- [What the exercise asks] Convert every line of the listing below into a JSON list of strings, one string per line, leaving out any blank lines.

## begin Task data

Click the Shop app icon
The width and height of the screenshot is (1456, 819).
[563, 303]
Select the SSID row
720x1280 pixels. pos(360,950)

## end Task data

- [Written solution]
[
  "Click the Shop app icon",
  "The width and height of the screenshot is (1456, 819).",
  "[563, 303]",
  "Select the SSID row",
  "720x1280 pixels. pos(360,950)"
]